▶ **Exercise description**
Please show each line of the listing where "Expand" is present.

▶ **Extracted information**
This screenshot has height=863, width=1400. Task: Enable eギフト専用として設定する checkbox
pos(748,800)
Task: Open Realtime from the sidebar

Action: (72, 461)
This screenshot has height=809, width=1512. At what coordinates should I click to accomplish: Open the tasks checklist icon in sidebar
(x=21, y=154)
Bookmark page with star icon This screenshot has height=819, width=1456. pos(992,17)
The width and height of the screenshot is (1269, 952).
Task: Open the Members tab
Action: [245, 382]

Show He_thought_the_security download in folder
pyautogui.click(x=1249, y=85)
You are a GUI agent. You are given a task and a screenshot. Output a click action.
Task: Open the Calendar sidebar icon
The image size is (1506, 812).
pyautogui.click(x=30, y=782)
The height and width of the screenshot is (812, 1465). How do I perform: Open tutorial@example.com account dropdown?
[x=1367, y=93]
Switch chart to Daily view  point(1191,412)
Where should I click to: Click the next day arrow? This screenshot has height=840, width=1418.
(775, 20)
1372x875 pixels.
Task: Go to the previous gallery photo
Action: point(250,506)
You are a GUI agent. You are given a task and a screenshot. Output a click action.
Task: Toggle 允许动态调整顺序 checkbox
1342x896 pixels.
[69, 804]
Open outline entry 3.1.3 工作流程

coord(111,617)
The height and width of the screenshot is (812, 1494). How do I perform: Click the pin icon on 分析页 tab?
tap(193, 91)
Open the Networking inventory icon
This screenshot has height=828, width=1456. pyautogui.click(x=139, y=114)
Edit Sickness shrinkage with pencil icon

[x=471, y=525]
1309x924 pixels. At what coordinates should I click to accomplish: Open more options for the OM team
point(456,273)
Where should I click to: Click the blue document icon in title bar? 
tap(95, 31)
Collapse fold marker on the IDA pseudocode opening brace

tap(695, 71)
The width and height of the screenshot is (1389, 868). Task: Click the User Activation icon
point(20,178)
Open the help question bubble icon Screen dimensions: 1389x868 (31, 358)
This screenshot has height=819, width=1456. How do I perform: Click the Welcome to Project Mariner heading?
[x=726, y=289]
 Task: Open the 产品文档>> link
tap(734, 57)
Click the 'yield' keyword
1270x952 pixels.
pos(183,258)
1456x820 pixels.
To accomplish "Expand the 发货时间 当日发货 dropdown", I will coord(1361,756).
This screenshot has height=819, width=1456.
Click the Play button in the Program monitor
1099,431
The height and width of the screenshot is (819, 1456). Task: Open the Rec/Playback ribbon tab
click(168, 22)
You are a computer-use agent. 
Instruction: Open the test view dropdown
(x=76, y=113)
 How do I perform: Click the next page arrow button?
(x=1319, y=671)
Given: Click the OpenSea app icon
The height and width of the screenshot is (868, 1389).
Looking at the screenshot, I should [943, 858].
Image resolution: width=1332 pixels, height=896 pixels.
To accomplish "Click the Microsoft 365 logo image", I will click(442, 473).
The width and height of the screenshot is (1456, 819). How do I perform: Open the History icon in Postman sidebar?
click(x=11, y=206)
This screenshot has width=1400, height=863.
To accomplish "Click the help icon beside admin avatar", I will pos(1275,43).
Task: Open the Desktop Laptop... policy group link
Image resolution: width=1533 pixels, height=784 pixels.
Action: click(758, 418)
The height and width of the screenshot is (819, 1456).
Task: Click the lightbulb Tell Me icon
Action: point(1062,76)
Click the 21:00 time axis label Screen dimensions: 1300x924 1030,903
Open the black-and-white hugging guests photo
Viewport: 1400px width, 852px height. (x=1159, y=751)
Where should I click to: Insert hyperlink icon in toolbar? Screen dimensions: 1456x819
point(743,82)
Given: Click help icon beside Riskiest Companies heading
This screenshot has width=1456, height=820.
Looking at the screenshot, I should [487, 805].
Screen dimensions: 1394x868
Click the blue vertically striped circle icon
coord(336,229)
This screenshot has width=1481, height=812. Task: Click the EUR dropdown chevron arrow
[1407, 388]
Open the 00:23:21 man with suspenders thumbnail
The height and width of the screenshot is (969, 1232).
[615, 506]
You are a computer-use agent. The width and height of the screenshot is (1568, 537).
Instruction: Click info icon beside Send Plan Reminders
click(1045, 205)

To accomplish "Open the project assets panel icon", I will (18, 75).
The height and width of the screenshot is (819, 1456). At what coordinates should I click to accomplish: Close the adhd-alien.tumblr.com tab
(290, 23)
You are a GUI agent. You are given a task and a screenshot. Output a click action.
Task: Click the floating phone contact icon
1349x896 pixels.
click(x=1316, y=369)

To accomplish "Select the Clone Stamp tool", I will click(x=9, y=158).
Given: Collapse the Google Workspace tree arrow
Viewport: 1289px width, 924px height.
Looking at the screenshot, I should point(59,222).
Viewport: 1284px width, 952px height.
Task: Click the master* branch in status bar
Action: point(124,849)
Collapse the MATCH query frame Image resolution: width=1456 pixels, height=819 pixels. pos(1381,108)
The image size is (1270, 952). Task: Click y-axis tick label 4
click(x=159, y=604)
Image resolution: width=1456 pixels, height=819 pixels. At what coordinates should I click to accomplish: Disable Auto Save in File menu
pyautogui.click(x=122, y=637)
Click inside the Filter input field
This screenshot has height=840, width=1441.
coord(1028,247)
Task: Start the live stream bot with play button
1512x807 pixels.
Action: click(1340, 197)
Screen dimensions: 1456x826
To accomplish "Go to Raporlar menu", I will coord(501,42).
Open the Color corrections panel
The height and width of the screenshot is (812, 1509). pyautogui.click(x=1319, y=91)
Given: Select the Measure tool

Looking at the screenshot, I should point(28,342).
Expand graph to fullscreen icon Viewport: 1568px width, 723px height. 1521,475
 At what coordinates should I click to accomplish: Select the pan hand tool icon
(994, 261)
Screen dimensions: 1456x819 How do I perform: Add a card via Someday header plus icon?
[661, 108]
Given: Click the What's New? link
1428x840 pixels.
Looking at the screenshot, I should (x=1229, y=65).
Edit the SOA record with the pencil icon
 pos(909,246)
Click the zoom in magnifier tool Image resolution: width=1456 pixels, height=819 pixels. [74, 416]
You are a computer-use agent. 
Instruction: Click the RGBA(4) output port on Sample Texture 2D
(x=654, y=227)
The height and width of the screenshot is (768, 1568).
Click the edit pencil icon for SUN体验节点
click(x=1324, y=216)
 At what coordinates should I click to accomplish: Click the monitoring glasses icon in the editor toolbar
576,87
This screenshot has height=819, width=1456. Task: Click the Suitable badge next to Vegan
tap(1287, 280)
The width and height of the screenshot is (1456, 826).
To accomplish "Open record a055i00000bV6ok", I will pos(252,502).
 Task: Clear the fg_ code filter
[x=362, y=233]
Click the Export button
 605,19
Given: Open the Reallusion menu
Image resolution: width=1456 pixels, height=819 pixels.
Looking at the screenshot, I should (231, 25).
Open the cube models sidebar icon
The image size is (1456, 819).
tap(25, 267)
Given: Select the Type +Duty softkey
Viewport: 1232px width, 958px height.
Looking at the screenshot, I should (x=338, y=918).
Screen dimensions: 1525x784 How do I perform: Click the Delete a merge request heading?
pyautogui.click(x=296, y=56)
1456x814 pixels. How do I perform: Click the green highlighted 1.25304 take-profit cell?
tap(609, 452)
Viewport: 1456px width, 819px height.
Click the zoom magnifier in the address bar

▶ **Result of this task**
To accomplish "Expand the 发货时间 当日发货 dropdown", I will coord(1361,756).
Expand graph to fullscreen icon Viewport: 1568px width, 723px height. 1521,475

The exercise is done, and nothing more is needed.